Al cabo de unos días estuve a punto de hacerlo. Le echaba de menos, a pesar de todo. Le echaba tan dolorosamente de menos que a veces casi me dolía. Pero no volví. Mi sentido del honor no me lo permitía, me hizo mucho más fuerte de lo que pensaba.
Y de alguna forma estoy segura de que he sido una de las pocas. Aunque fue realmente gracias a ti como pude sobreponerme a esa tentación. El día que supe que tú estabas en camino supe que tenía que huir. Había además otras razones, como la de mis padres y mi hermano, tan católicos ellos, y el pueblo, y aquellas ideas que ya me son tan ajenas. Por todos esos motivos huí, pero sobre todo para salvarte. Porque no sé si habrás heredado algunos de los poderes de tu padre, parece que no, pero si lo llegas a hacer…espero haberte podido salvar entonces, que puedas usar tus poderes para ir por el buen camino. Y esa es la historia…
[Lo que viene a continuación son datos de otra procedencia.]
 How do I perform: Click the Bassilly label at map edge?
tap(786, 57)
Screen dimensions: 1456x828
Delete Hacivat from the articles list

Clara se llevó la cabeza a las manos, saliendo poco a poco de ese hechizo. Estaba tan mareada que tardó un rato en darse cuenta de lo que acababa de hacer. Miró a su pequeña hija, que la miraba con la boca abierta, sin poder salir de su asombro. Entonces Clara se levantó de su silla y retrocedió, tapándose la boca con las manos, horrorizada ante lo que acababa de hacer.
-¡Lilith! Esto, yo…
Entonces Lilith se echó a reír.
-¡Por dios, mamá, menuda la has liado en un momento! ¡Y todo por no decirme que huiste de casa por culpa del catolicismo de los abuelos!
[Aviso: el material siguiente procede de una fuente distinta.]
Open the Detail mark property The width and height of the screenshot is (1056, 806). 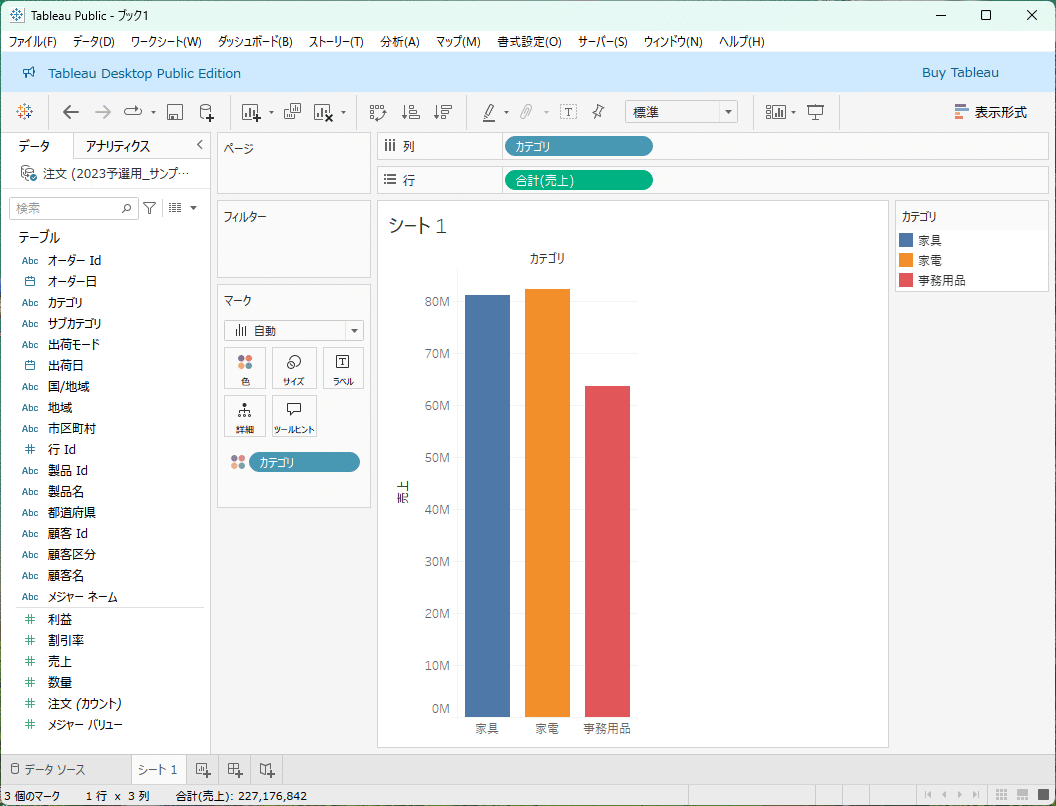245,416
Entonces Clara se echó a reír también. Mejor actuar rápido.
-¡Claro que sí, hija! Hoy me le levantado con ganas de gastarte una broma. Tengo que tener la imaginación toda alborotada con lo que me dieron los señores Wright ayer. Venga hija, ve a tu cuarto a terminar de prepararte para tu fiesta de cumpleaños mientras yo voy a recoger tu regalo de cumpleaños, que ya tiene que haber llegado.
-Sí, mamá.
Ambas se marcharon a distintas direcciones. Clara suspiró aliviada, contenta de que la inocencia infantil del nuevo milenio no fuese ni por asomo la misma que la de antes, de cuando era ella niña. Eso facilitaba mucho las cosas.
Lilith subió a su cuarto aún con el fantasma de su risa en la cara. Entro en su habitación para ponerme una horquilla de mariposa. Pero entonces algo en ella cambió. La expresión de su rostro se volvió insondable, algo insegura.
Se asomó por la ventana y elevó una manita al aire. Cerró los ojos, pronunció unas pocas palabras y entonces en su mano aparecieron unas lucecitas de colore negro y dorado, una esfera perfecta.